**Set problem**
Lay out the entries from the very beginning down to and including the line that contains "pyautogui.click(x=271, y=372)" as a numbered list, with blank lines dropped and the pictures left out.

**Dataset entries**
Start

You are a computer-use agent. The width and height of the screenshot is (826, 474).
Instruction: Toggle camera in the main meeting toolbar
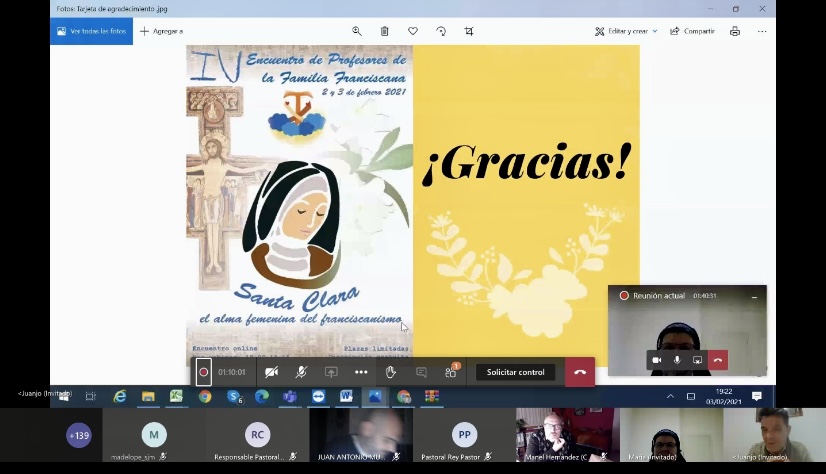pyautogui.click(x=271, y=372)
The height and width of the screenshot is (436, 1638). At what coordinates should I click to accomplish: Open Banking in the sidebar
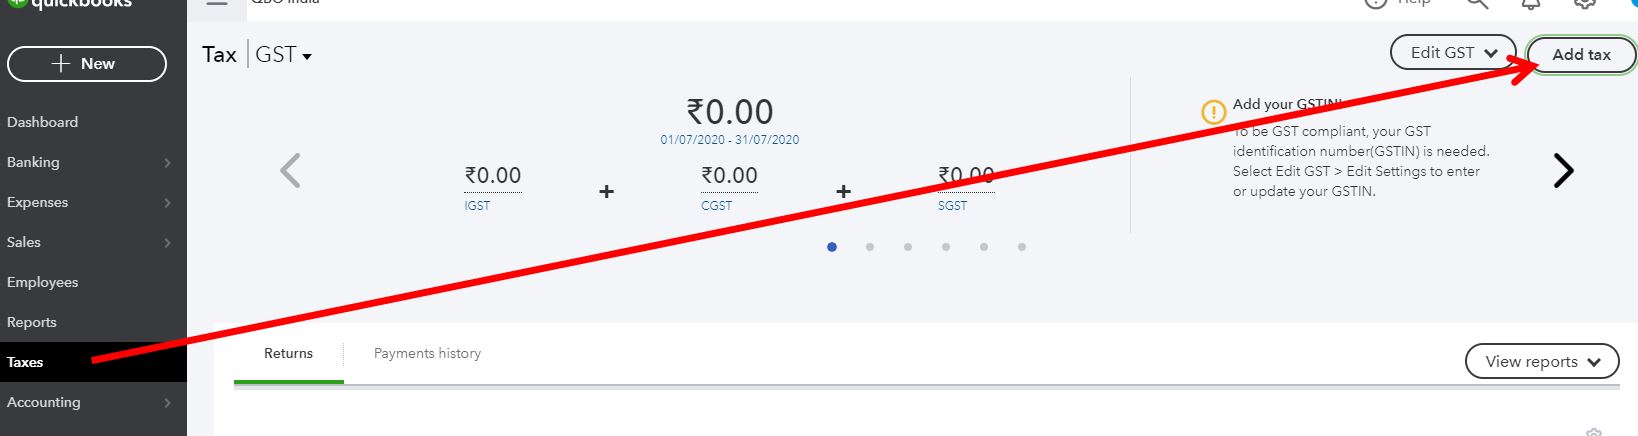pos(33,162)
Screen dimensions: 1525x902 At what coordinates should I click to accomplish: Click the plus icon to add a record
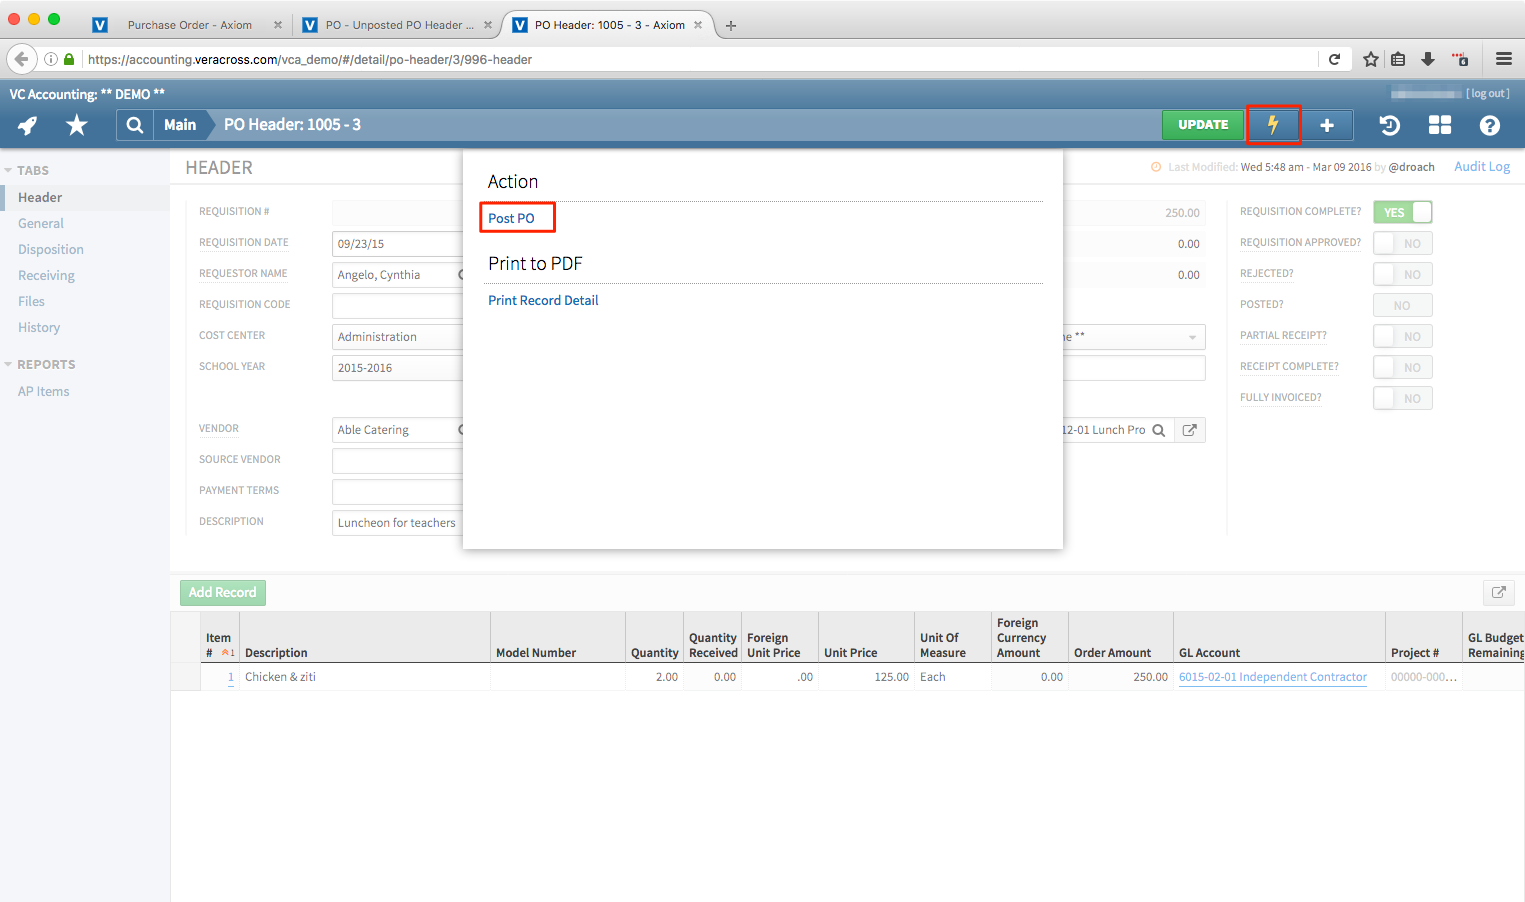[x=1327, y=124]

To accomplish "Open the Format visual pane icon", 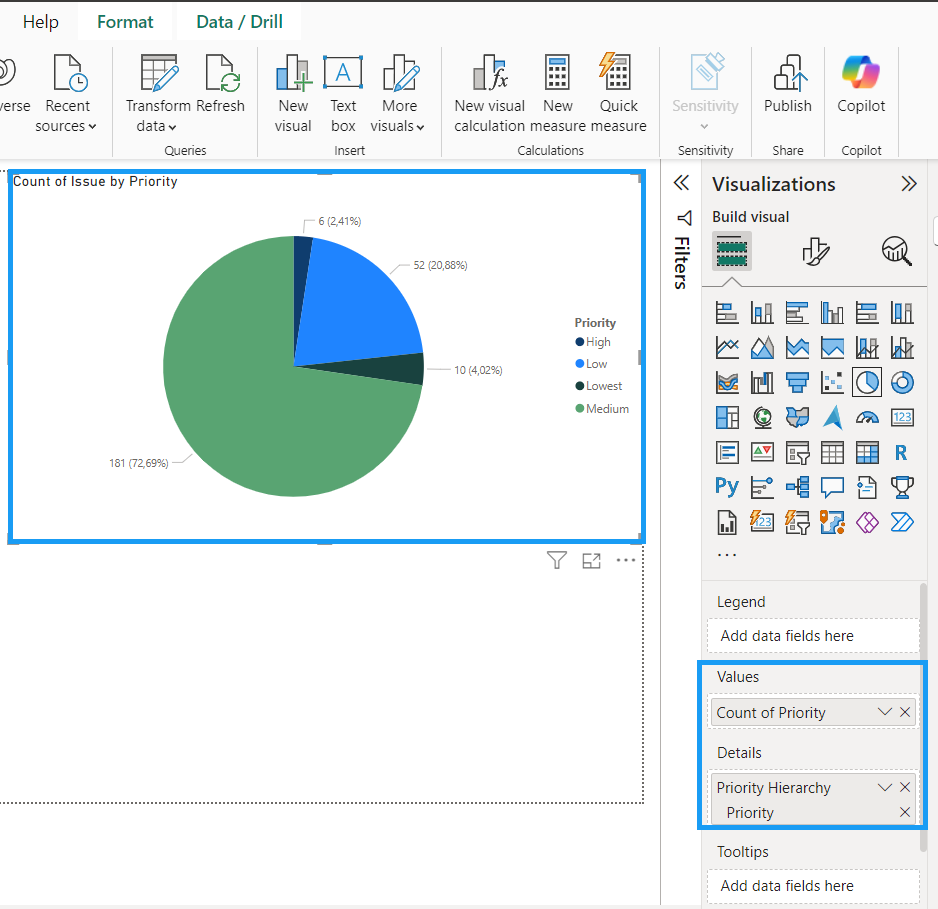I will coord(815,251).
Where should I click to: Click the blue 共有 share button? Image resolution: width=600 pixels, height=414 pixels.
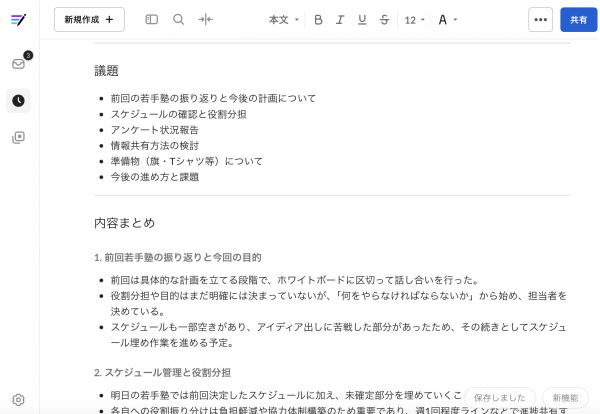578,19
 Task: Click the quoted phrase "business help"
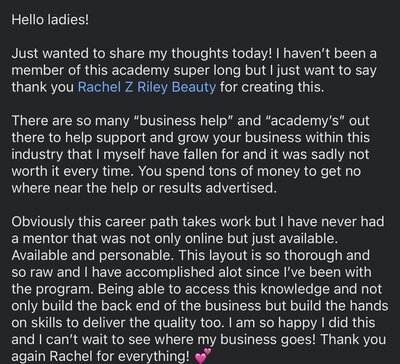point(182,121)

End

**Finished answer**
1. You are a computer-use agent. The width and height of the screenshot is (826, 474).
2. Instruction: Toggle camera in the main meeting toolbar
3. pyautogui.click(x=271, y=372)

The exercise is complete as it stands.